- Brief
Write what comes next in the article below about the Guantanamo detention facility, starting right after its last sentence.

- Quoted passage
-*-

Guantanamo Differs From Pop Culture Perception, Admiral Says
By Navy Lt. Jennifer Cragg
Special to American Forces Press Service
WASHINGTON, May 21, 2008 The commander of Joint Task Force Guantanamo believes two very different Guantanamos exist today.
“There is the Guantanamo that exists in what I would call pop culture and the media and most people’s minds, and then there is the Guantanamo that exists here, the one that I see every day,” Navy Rear Adm. Mark H. Buzby said in a teleconference from Guantanamo Bay, Cuba, with online journalists and bloggers.
People who visit the detention facility for enemy combatants and see the conditions there come away with a much different impression from that formed by people who rely only on what they’ve heard.
Over the course of the year that Buzby has commanded at Guantanamo, the detainee population has decreased by about 100 to 270. Since Guantanamo opened, the admiral said, more than 520 detainees have either been transferred or released.
Buzby said the greatest compliment he has received from visitors is when they say, “I never realized it was so different. I was led to believe it was something totally different.” He added that nearly all who visit are impressed by what they see.
Living conditions for the detainees are modeled after U.S. prison facilities, Buzby noted.
“Our Camp 5 and Camp 6, which is where about 75 percent of our detainee population lives … are actually models of a prison in Indiana and a prison in Michigan that were brought down here and built,” he said. “The very same conditions that U.S. Bureau of Prisons prisoners live in are what our detainees live in, in terms of incarceration.”

-*-

- Data lines

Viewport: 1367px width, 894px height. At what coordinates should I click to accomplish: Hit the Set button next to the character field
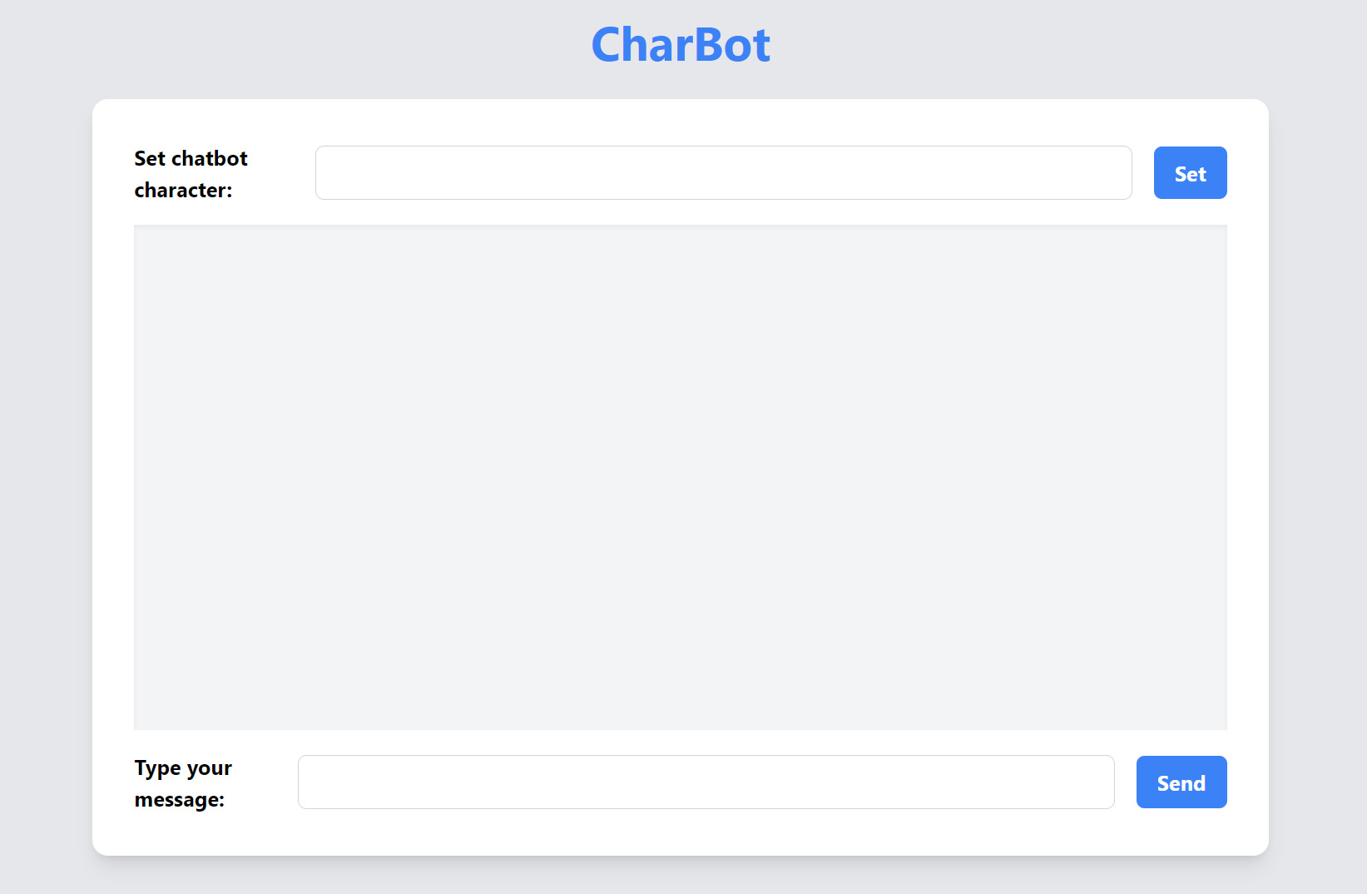coord(1190,173)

-*-

- Task answer
He added that every detainee in Camp 5 and Camp 6 – regardless of how compliant he is -- receives at least two hours of outdoor recreation with other people daily. The detainees also receive a shower every day. “[This] is actually more than the Bureau of Prisons offers their high-security folks,” the admiral pointed out.
The other 25 percent of the detainee population, who are deemed “highly compliant” in following the camp rules, live in Camp 4. “[It] is a very open-air, communal sort of facility, where they live in groups of six in a bunk room,” Buzby said. “They have access to recreation about 22 hours a day, including group recreation and group prayer.”
Buzby added that detainees can easily earn access to live in Camp 4.
“People are placed in the various camps based on their compliance with the camp rules,” he said. “Any one of those detainees can earn their way into Camp 4 through compliance with camp rules and just behaving themselves.”
But allowing detainees to live in Camp 4 does come with some risks that Buzby assumes. An uprising in Camp 4 – the only such event since the camp opened -- caused $500,000 in damage, he said.
The uprising occurred during a campwide search of living quarters, he explained. Several of the most compliant detainees banded together and refused to participate in the search. Since that incident, Buzby said, he has taken a closer look at who is allowed into Camp 4.
“I personally vet every detainee that goes into Camp 4 now, so that I see their background, what they did prior to [their] capture and how they’ve behaved since they’ve been here,” he said.
Buzby said a typical day is very calm, but a detainee only has to do something a little bit wrong to get out of Camp 4. He added that many of the other detainees who like the conditions in Camp 4 have begun to police themselves and “they don’t want to screw it up or have it screwed up for them.”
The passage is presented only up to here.